Parterre de Temps

Parterre de Temps

This proposal is for a staging of Kurt Jooss’ 1932 dramatic dance The Green Table, as a partitioning not of the surface of the Earth, but rather of space through time. This is a modern interpretation of the 17th century French parterre, incorporating time as an element, and reinventing parterre as a dynamic rather than static form. Elements still inscribe elaborate patterns, meant to be viewed from above as well as straight on, but they are no longer discrete, fixed, or permanent. The change in emphasis from stasis to movement parallels advances in mathematics – the development of the calculus to describe continuously changing curves in 16 – and physical science in the modern era, where time is understood as a fourth dimension, and position (place) represented by space-time coordinates.

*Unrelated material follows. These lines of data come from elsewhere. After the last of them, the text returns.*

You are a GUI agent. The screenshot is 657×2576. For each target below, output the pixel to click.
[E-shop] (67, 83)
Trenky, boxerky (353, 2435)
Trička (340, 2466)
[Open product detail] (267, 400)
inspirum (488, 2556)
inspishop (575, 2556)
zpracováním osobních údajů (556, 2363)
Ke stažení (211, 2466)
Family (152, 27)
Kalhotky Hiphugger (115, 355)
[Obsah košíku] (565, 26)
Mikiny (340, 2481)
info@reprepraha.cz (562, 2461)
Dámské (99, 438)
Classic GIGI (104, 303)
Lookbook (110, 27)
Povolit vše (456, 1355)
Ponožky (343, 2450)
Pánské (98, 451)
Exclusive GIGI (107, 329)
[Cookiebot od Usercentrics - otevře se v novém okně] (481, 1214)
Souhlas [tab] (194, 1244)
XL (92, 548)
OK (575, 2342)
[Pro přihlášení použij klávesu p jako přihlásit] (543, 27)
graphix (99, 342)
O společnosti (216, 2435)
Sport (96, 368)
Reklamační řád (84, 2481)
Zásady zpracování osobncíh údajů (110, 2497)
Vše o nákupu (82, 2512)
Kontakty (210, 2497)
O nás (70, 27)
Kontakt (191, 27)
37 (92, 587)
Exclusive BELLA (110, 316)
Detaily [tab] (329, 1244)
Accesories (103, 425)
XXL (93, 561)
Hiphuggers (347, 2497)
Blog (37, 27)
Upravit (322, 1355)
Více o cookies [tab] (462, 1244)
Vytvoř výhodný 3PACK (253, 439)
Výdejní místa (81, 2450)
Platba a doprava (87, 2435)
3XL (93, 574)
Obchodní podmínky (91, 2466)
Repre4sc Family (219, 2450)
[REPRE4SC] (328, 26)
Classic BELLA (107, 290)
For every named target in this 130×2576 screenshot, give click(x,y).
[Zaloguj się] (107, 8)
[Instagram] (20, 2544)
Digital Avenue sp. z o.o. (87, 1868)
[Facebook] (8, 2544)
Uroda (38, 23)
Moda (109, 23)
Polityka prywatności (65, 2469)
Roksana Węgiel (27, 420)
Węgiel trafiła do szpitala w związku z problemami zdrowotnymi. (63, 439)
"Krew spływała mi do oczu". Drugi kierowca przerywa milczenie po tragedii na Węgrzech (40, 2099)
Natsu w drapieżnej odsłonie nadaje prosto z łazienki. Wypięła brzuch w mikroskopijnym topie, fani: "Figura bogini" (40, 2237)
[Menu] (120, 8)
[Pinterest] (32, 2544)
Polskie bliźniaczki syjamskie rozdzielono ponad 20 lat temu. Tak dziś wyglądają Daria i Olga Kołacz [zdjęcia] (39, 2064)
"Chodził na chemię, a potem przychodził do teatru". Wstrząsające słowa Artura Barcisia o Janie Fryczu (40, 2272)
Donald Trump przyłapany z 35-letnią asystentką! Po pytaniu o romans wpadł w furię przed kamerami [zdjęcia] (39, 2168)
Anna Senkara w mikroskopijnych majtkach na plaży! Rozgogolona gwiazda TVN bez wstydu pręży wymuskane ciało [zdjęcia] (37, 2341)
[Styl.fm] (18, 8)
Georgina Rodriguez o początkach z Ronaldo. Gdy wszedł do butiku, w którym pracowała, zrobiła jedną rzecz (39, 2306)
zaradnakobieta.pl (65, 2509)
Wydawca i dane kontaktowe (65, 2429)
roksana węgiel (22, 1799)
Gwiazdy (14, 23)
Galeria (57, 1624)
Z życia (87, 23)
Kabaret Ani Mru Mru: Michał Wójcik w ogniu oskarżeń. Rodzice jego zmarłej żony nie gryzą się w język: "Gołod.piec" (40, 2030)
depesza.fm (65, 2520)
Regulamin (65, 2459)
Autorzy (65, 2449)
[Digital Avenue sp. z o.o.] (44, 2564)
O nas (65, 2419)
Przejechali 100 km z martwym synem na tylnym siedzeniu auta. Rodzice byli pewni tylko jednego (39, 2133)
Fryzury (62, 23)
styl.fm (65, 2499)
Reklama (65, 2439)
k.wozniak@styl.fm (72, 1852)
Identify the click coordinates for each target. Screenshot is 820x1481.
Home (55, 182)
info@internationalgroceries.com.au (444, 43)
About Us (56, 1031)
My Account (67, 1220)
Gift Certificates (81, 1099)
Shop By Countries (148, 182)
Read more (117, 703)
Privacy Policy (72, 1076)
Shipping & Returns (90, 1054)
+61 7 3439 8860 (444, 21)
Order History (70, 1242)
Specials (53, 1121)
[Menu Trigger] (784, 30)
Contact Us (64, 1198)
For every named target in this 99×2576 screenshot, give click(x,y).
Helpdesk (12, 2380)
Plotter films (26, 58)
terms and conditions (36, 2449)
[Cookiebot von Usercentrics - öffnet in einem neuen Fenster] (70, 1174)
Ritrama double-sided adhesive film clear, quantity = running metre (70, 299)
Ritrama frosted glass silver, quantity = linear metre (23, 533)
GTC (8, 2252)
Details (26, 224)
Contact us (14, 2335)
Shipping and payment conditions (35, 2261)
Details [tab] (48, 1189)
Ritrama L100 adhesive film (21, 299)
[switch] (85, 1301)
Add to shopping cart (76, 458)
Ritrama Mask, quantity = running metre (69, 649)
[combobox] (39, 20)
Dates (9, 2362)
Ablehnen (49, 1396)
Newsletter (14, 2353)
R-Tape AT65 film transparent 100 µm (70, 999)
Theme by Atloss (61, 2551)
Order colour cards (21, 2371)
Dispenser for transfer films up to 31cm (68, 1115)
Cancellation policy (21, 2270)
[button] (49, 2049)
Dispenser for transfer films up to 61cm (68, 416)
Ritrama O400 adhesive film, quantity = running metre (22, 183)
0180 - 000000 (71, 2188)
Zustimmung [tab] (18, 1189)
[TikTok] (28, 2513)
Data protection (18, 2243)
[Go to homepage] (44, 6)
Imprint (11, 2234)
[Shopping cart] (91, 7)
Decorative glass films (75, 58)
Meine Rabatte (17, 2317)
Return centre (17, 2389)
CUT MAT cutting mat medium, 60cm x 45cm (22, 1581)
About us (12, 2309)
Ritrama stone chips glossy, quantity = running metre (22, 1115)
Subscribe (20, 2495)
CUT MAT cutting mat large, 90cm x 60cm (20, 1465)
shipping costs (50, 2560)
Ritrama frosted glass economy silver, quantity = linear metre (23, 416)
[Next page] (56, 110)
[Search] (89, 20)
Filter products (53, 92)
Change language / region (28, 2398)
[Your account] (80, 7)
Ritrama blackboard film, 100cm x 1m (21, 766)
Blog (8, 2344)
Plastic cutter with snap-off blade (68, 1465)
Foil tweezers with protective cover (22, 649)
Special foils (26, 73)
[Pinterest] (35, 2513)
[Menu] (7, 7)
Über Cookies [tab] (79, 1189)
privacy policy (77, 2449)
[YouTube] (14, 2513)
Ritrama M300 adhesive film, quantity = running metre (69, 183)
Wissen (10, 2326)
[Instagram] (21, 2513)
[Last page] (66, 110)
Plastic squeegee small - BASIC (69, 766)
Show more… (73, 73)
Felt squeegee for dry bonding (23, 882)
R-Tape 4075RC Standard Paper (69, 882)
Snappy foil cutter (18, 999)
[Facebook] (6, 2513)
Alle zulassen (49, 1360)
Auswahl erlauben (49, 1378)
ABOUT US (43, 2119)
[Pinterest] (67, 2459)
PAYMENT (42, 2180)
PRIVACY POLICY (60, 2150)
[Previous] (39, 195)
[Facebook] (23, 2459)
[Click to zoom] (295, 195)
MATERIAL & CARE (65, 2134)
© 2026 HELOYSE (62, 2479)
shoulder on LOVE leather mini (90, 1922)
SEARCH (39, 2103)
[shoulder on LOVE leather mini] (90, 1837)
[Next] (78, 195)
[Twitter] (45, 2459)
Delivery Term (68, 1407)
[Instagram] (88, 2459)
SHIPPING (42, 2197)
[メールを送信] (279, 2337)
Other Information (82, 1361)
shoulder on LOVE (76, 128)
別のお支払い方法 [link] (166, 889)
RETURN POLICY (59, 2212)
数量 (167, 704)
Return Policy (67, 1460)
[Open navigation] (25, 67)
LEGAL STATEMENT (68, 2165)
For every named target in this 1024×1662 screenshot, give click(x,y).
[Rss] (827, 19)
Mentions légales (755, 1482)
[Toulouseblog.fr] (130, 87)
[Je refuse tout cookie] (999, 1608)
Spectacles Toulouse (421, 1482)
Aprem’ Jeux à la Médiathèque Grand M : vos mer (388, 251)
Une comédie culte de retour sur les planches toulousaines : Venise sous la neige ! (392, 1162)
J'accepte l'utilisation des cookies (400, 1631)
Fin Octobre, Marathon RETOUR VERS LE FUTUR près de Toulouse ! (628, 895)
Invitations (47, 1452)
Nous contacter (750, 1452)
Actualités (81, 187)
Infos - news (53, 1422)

There are similar modern concerns in the Arts; photography becomes film with the added dimension of time, as Cubism wrestles with representing three dimensions in two.

Other parterres in this genre are marching band half-time shows, synchronized swimming, musicals (stage and film), parades, and traffic.

Ballet (a form originating in the court of Louis XIV) evolved into modern dance, and The Green Table is noted for its revival of the story ballet, and importantly here for the introduction of extremely stylized movements and gestures, especially intended to emphatically define space, and so communicate meaning.

This dance can be presented wherever a 10’ by 10’ stage fits, but best follows the French tradition of theater in the garden if staged out-of-doors.

Elements in a traditional parterre are plantings, pavings, and objects fixed in space and time. Elements in a parterre de temps are capable of autonomous (prescribed) movement in time scaled to human perception. This can include objects carried by moving agents. The Green Table uses human dancers in costume, a green table, and pistols. The set is usually draped in black cloth. Out-of-doors choices for this production are a grass or moss covered table, and pendulous, darkly colored moss or lichen for the drape.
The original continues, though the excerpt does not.